- Selection
____________

24th Sunday Ordinary (C-1)/ The Prodigal Son
  EX 32:7-14/Ps 51/1 Tim 1:12-17 Lk 15:1-32
  Introduction
 

          Some people enjoy having pet. I myself, I love dogs. The problem is sometimes you become so attach to it that unconsciously there develop a certain kind of psycho emotional relationship between the pet and the owner. When the dog is sad and can’t eat the owner worries. The pets becomes so part of you that when it dies you feel that something in you dies also. The relationship between the shepherd and the sheep is far more than just an owner and a pet. It is more than that; it becomes like a “son” to him.

 
  Background
 
  1. Shepherds will do all they can to find lost sheep. Many of the flocks were communal flocks, belonging not to individuals, but to villages. There would be two or three shepherds in charge. Those whose flocks were safe would arrive home on time and bring news that one shepherd was still out on the mountain side searching for a sheep which was lost. The shepherd was personally responsible for the sheep. If a sheep was lost, the shepherd must at least bring home the remains to show how it had died. These shepherds were experts at tracking and could follow the straying sheep’s footprints for miles across the hills. The whole village would be upon the watch, and when in the distance, they saw the shepherd coming home with the lost sheep across his shoulders, there would raise from the whole community a shout of joy and of thanksgiving.

  2. The coin that was lost does not sound very much of value but in Palestine it could mean a whole day’s wage for a regular working man. For a family who was living below poverty line, losing a coin could mean a family who will not eat for a day. There could be another romantic reason for the coin. The mark of a married woman was a head-dress of ten silver coins linked together by a silver chain. For a married woman to loss even one of these coins would be the same as losing her wedding ring. If that head dress coins was a symbol of being a wife and a mother, she will rejoice finding it, as if finding a lost member of her family.

  3. The “younger son” was a symbol for the gentiles and the sinners. The gentiles were from far away countries worshiping different gods. The sinners, like tax collectors, were considered the children of Yahweh but spent their lives in an immoral and corrupt way of life.

    The “elder son” was a symbol for the Jews. They believed that they were pious and clean; and faithful to the law, so they were the ones who had the right to inherit all the properties of the Father. They can not reconcile the fact that the Father has accepted the gentiles and the sinners as part of his own family, equal to them.

____________

- Data rows

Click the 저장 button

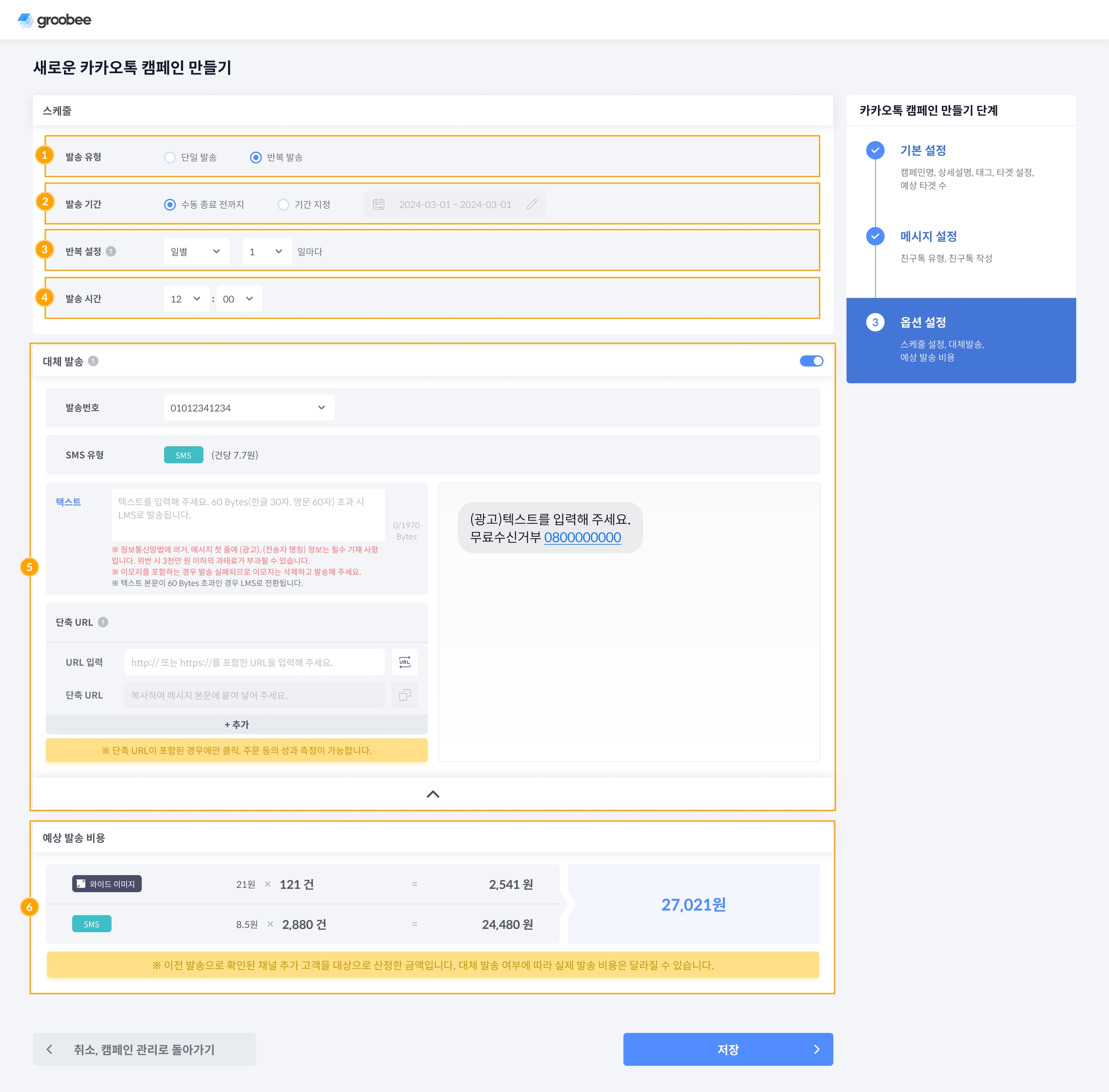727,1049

____________

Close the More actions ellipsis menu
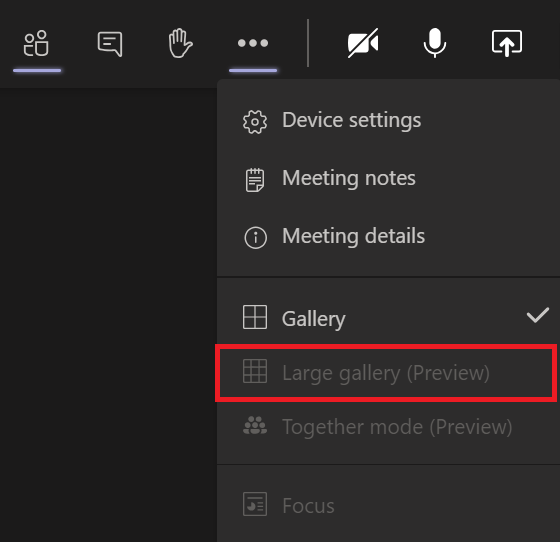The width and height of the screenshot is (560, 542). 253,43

____________

- Requirements
1. Write out the passage of the Prodigal Son homily that opens with the words containing "1. Shepherds will" and closes with "and of thanksgiving.".
2. In the Prodigal Son homily, what was the mark of a married woman?

- Solution set
1.
1. Shepherds will do all they can to find lost sheep. Many of the flocks were communal flocks, belonging not to individuals, but to villages. There would be two or three shepherds in charge. Those whose flocks were safe would arrive home on time and bring news that one shepherd was still out on the mountain side searching for a sheep which was lost. The shepherd was personally responsible for the sheep. If a sheep was lost, the shepherd must at least bring home the remains to show how it had died. These shepherds were experts at tracking and could follow the straying sheep’s footprints for miles across the hills. The whole village would be upon the watch, and when in the distance, they saw the shepherd coming home with the lost sheep across his shoulders, there would raise from the whole community a shout of joy and of thanksgiving.

2. A head-dress of ten silver coins linked together by a silver chain.